Problem statement:
Please rename "screenshot" to "image" everywhere it appears in the entries below, and leave every other word unchanged. Omit the pictures from your answer.

[Source records]
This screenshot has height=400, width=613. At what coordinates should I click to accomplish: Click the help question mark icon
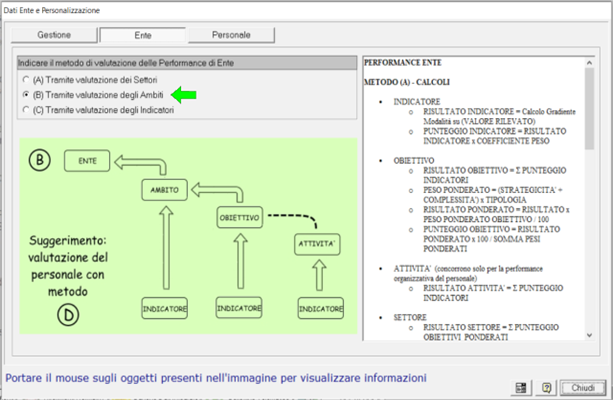[x=546, y=386]
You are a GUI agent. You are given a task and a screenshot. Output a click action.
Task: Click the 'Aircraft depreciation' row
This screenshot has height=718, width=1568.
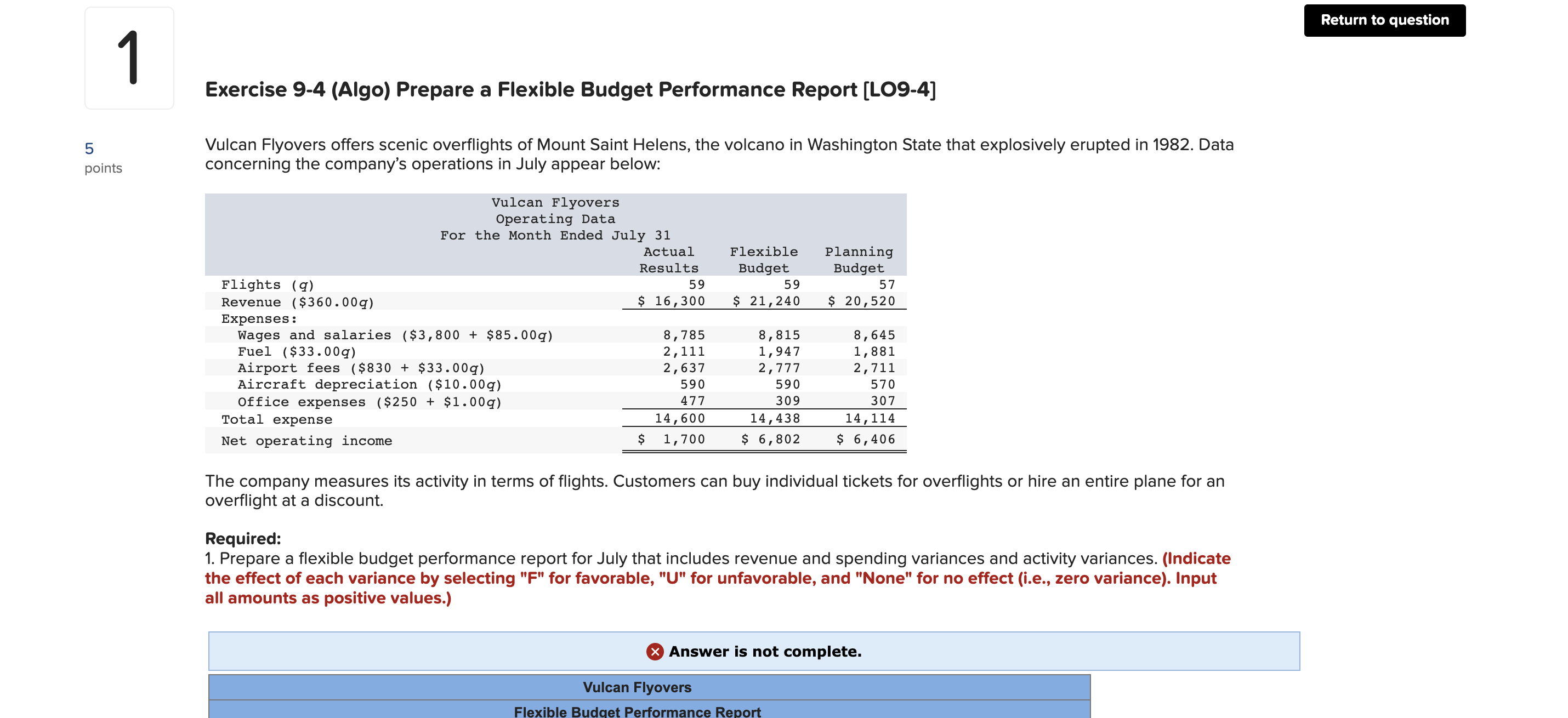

Exercise result:
This image has height=400, width=613. At what coordinates should I click to accomplish: Click the help question mark icon
[x=546, y=386]
You are a GUI agent. You are given a task and a image. Output a click action.
Task: Click the 'Aircraft depreciation' row
This image has height=718, width=1568.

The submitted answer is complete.